__DOCUMENT EXCERPT__

We performed a six-month, comparative, contralateral/bilateral study to assess the clinical performance of the Proclear™ contact lens, which is manufactured from a novel, biomimetic, 59% water content, hydrogel material (Omafilcon A). Omafilcon A is a hydrogel polymer and is based on a new biomimetic approach to the design of biomaterials for biomedical applications. The polymer incorporates a synthetic analogue of the phosphorylcholine (PC) headgroup, an important component found in all human cells.
Forty-two subjects were fit with the Proclear lens for 6 months of daily wear; 20 subjects wore a Proclear lens in one eye and a Permaflex™ lens in the fellow as a control, while 22 subjects wore Proclear lenses in both eyes. A one-step hydrogen peroxide system was used for disinfection and no protein remover was used.
No subject was required to withdraw due to unacceptable physiological findings with the Proclear lens. At the 3-month visit, corneal staining was present in 33% of the Proclear eyes compared to 72% of the Permaflex-wearing eyes. At one month, the Proclear lens was graded significantly more comfortable than the Permaflex lens (P<0.01), and all 11 of the subjects who expressed a preference did so in favor of the Proclear lens. Overall, the fitting characteristics and visual performance of the Proclear lens did not appear to vary during the study.
Spectrofluorimetric analysis of worn lenses confirm that Proclear showed minimal protein and lipid spoilation, which was found to be independent of wear time and subject variations. In contrast, despite the use of a surfactant cleaner, Permaflex lenses showed measurable and significant levels of lipid spoilation. Despite significant differences in average mean thicknesses and the level of bulk water in the lenses, in vivo dehydration of the Proclear lens was significantly lower than that of the Permaflex lens.
The results of this study have confirmed the viability of biomimetic PC-hydrogels in contact lens applications. In vivo and in vitro analyses tended to confirm that Omafilcon A has a number of superior material attributes, as compared to conventional hydrogels when used in contact lens applications.
© 1997 The Contact Lens Association of Ophthalmologists, Inc.

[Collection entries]
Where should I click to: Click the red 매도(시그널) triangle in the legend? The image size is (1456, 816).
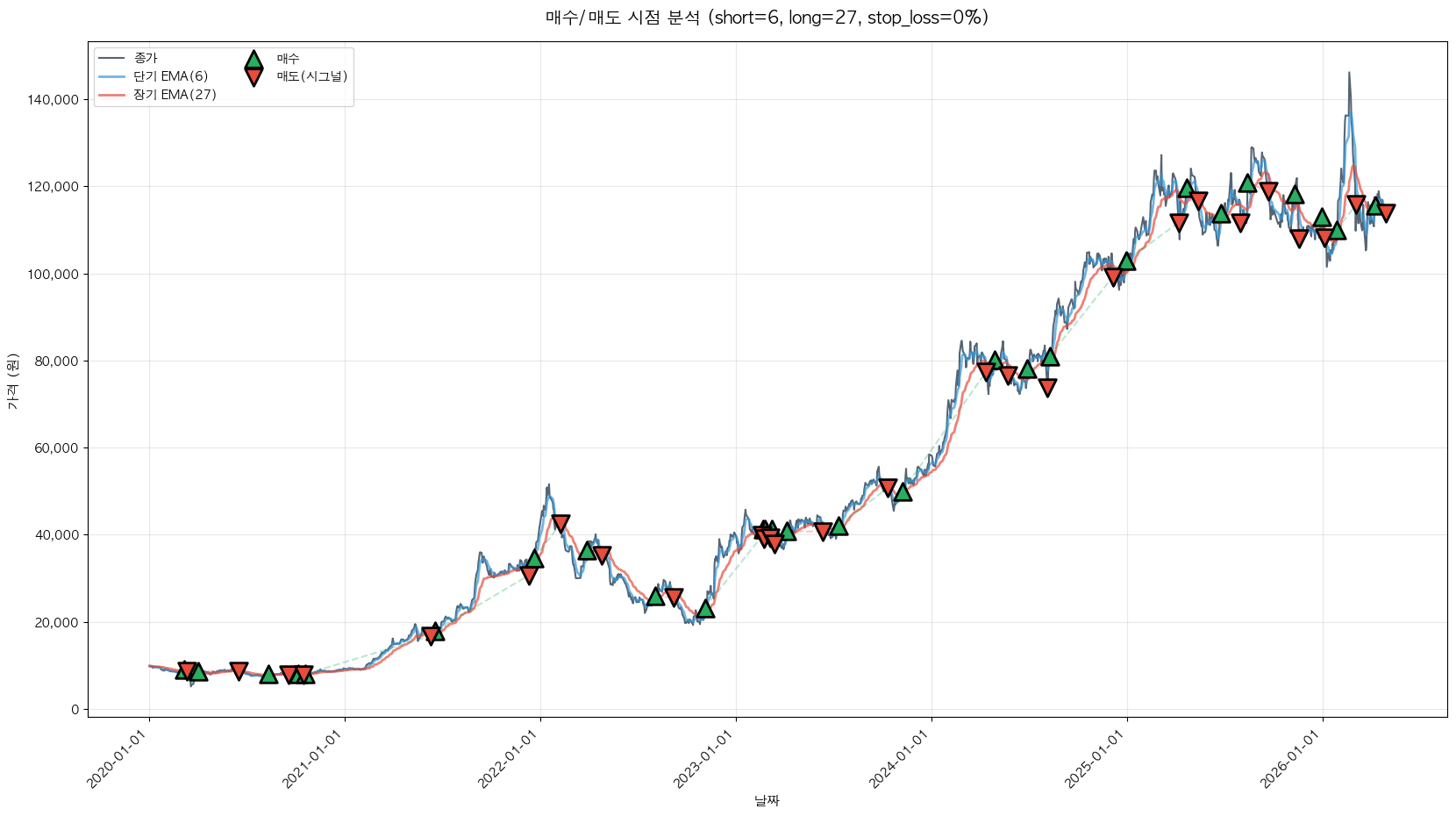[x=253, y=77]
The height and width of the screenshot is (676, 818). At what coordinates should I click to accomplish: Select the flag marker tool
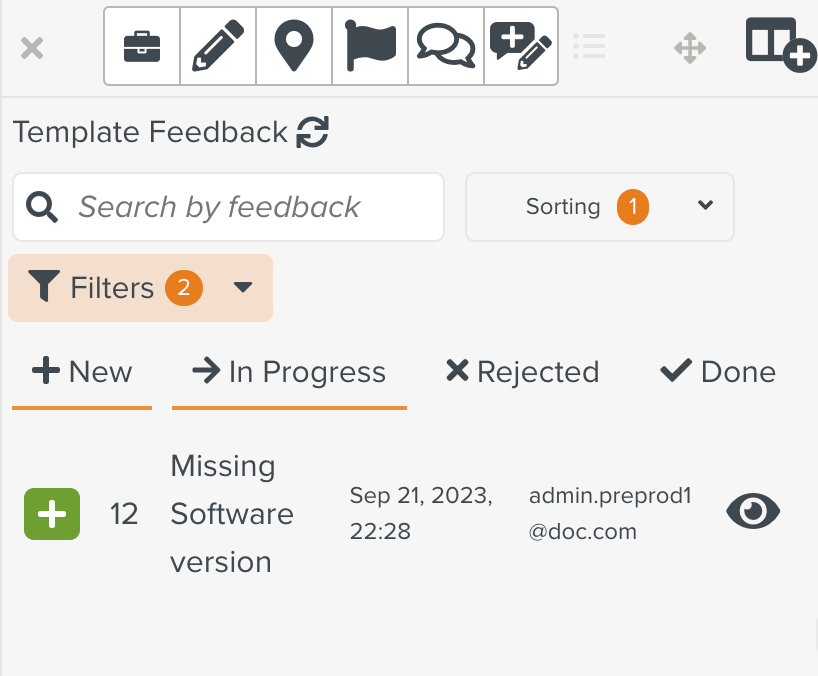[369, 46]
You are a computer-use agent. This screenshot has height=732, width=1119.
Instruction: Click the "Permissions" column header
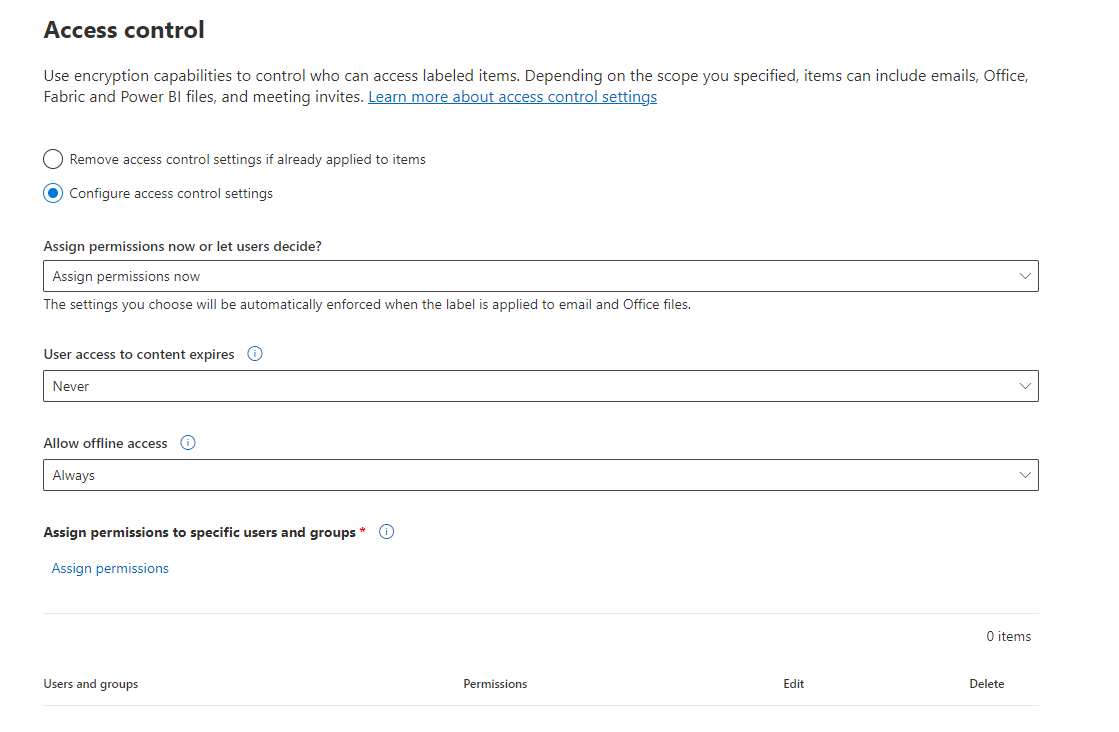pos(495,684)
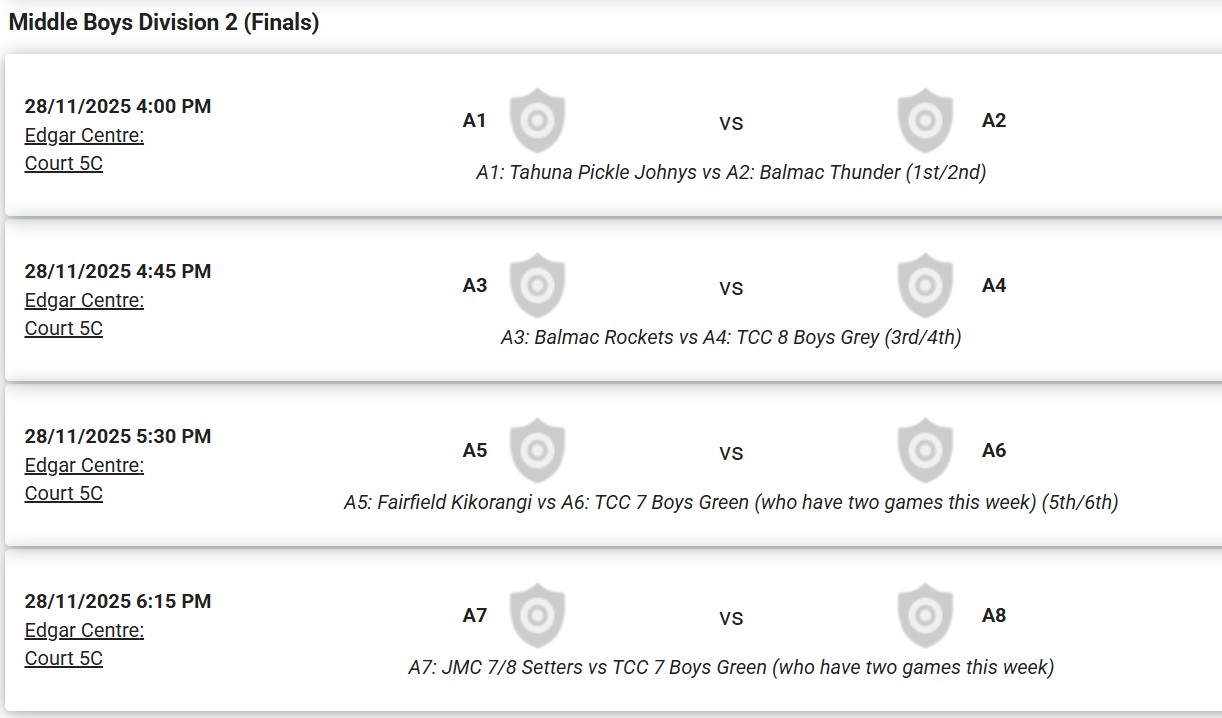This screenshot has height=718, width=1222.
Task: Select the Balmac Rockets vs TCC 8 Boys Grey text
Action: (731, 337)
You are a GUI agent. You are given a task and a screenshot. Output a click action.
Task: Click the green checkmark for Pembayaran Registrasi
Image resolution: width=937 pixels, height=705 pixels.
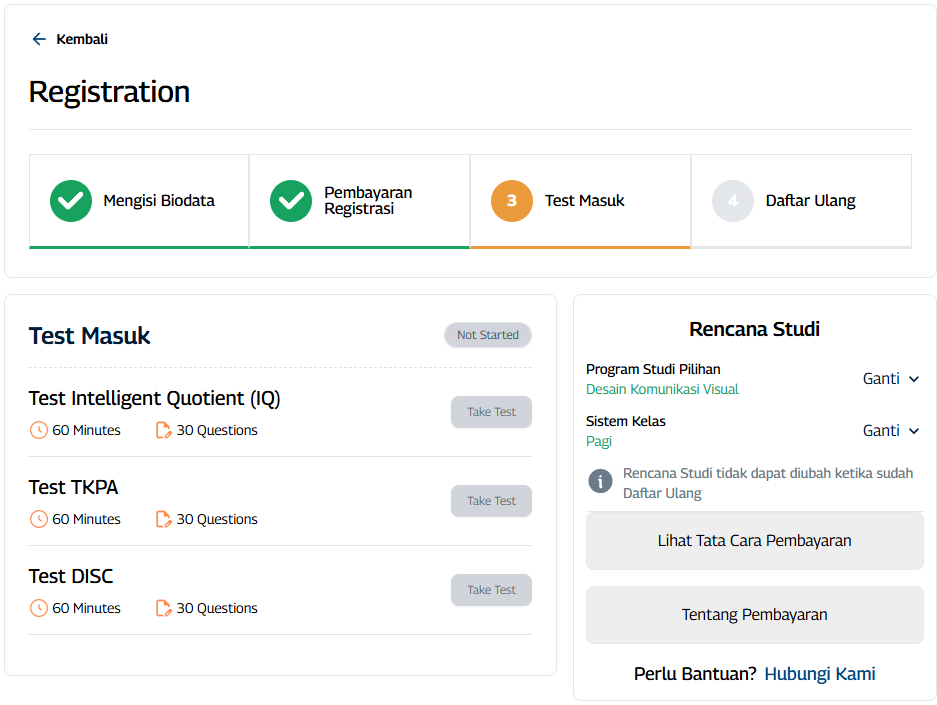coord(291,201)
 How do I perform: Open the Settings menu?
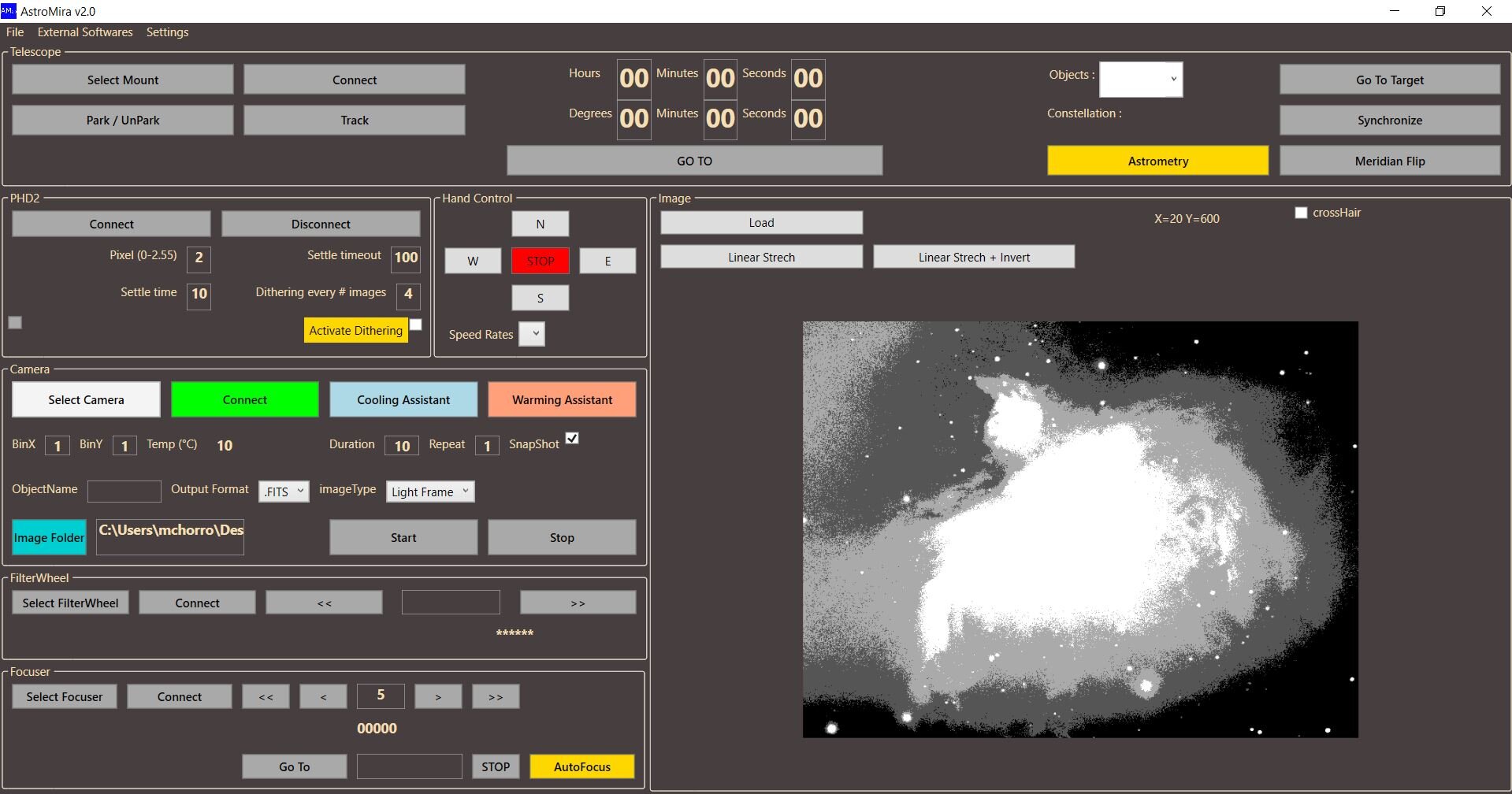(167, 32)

__DESCRIPTION OF THE TASK__
From the contact lens study summary, echo the stretch from "No subject was" through "during the study." word for word.

__WRITTEN RESPONSE__
No subject was required to withdraw due to unacceptable physiological findings with the Proclear lens. At the 3-month visit, corneal staining was present in 33% of the Proclear eyes compared to 72% of the Permaflex-wearing eyes. At one month, the Proclear lens was graded significantly more comfortable than the Permaflex lens (P<0.01), and all 11 of the subjects who expressed a preference did so in favor of the Proclear lens. Overall, the fitting characteristics and visual performance of the Proclear lens did not appear to vary during the study.